--- Start Input ---

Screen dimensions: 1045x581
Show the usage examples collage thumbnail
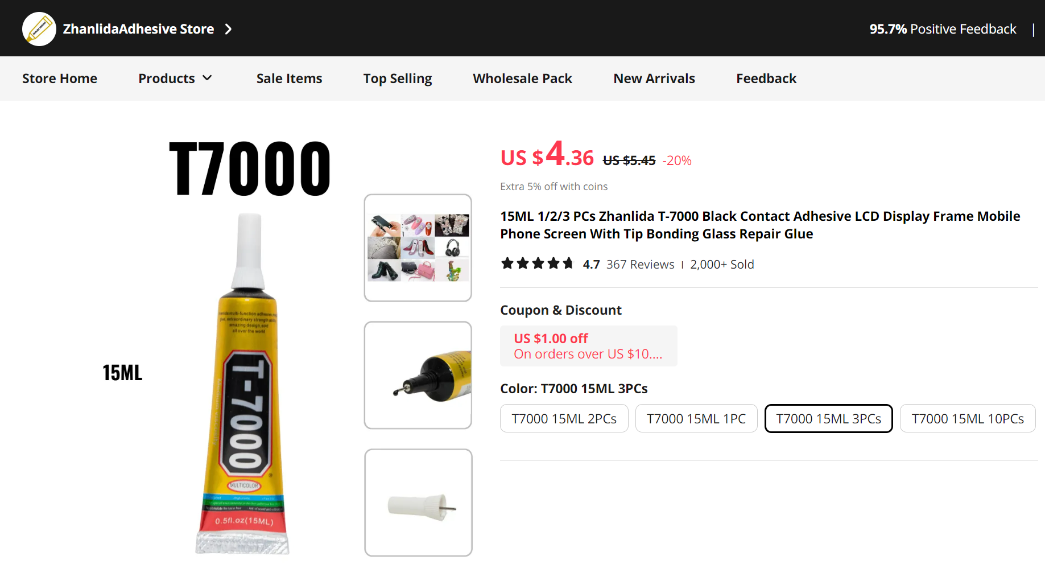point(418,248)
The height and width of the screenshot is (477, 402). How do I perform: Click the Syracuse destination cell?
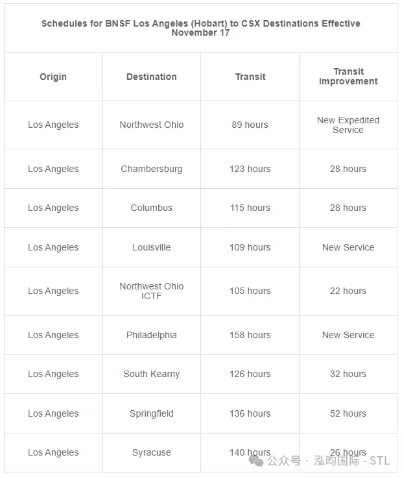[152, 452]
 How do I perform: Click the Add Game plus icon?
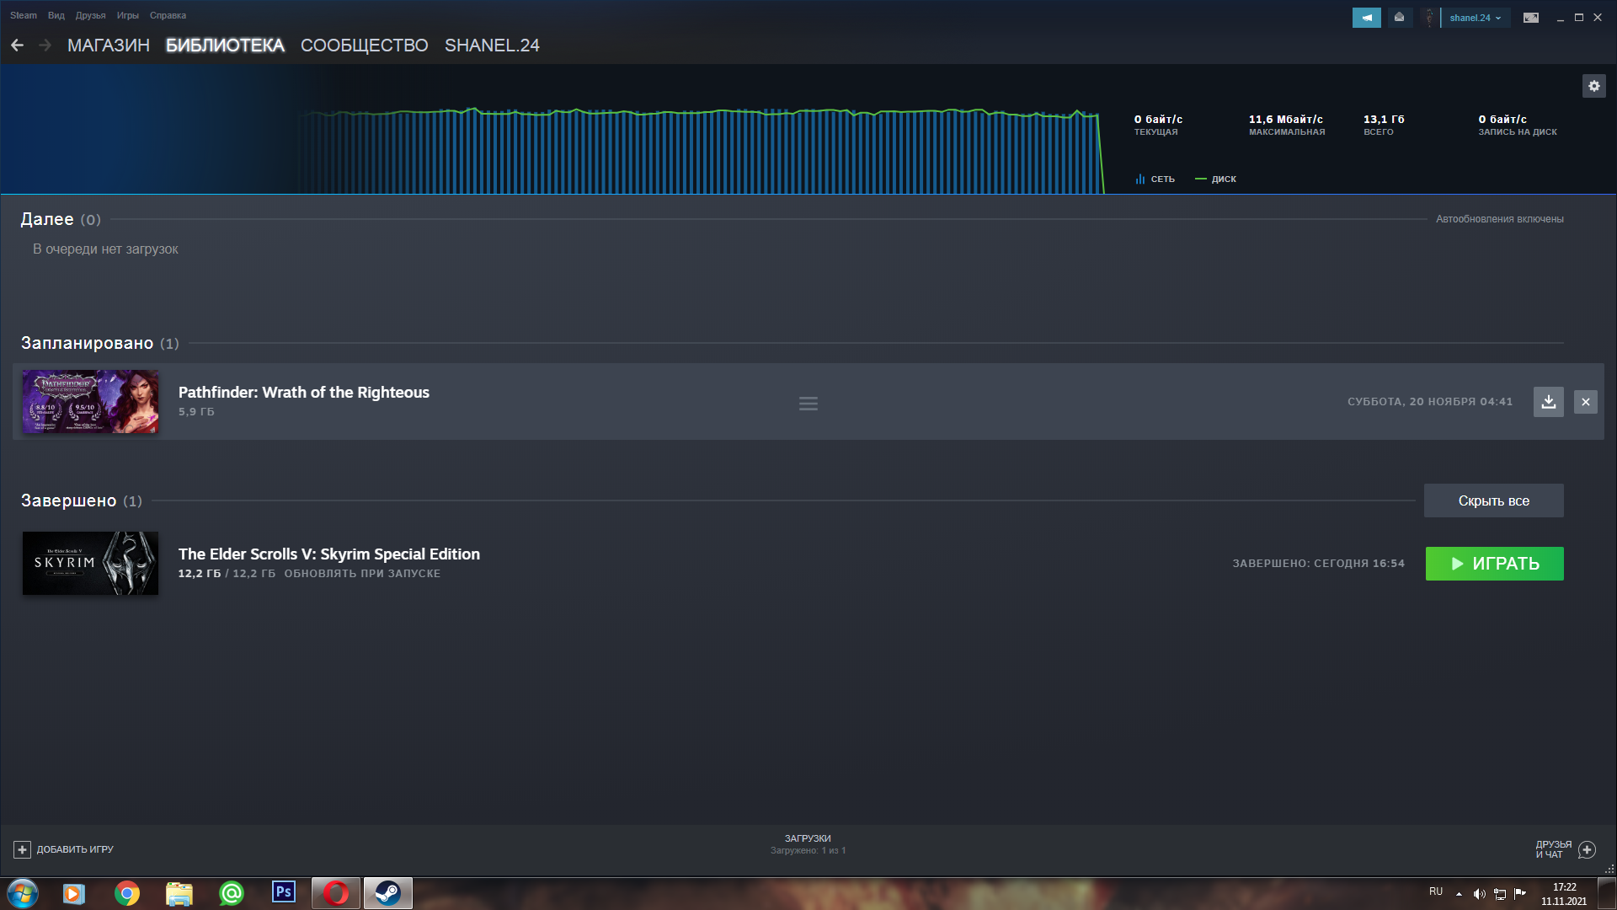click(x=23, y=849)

--- End Input ---
--- Start Input ---

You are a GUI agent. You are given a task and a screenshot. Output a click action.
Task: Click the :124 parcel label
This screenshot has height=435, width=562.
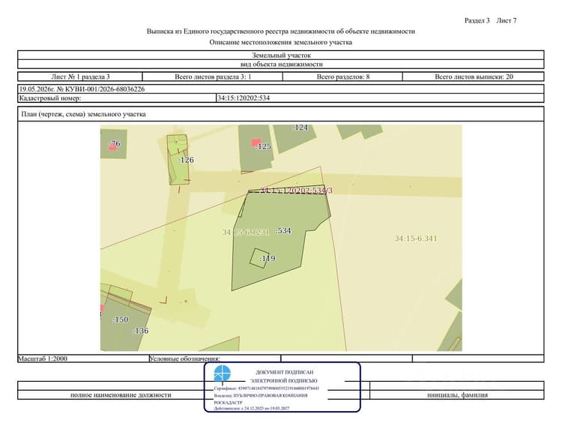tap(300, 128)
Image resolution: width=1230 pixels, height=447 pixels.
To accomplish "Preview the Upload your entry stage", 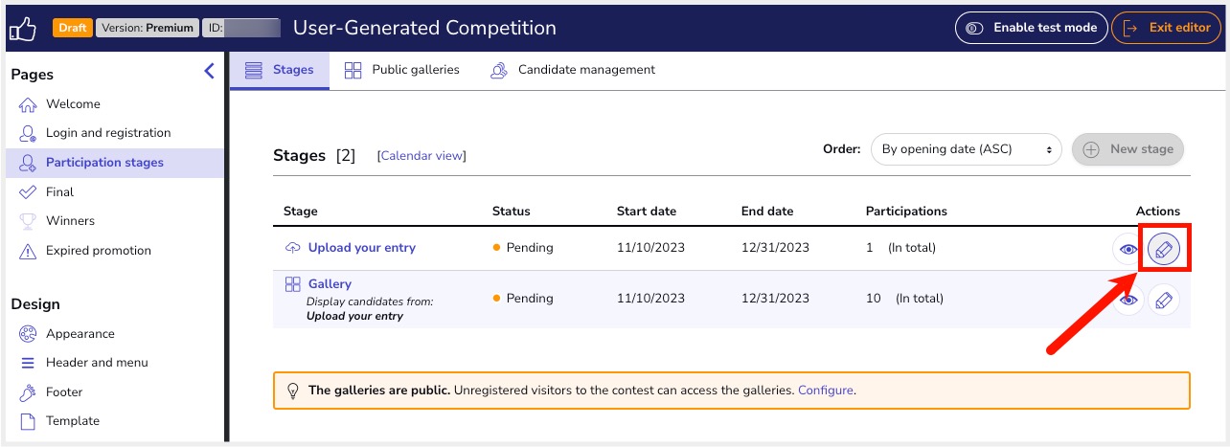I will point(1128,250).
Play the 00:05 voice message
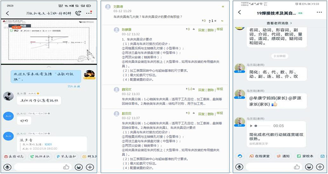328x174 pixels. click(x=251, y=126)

--- End Input ---

• [To be done]:
Copy the material word for word, starting at the line that contains "Screen dimensions: 1045x581" and ending after the line that contains "click(x=23, y=849)". Leave the pictures out of your copy.

• [Reply to the exercise]:
Screen dimensions: 1045x581
Show the usage examples collage thumbnail
point(418,248)
The height and width of the screenshot is (477, 402). How do I perform: Click the Syracuse destination cell?
[152, 452]
 How do I perform: Click the Add Game plus icon?
click(x=23, y=849)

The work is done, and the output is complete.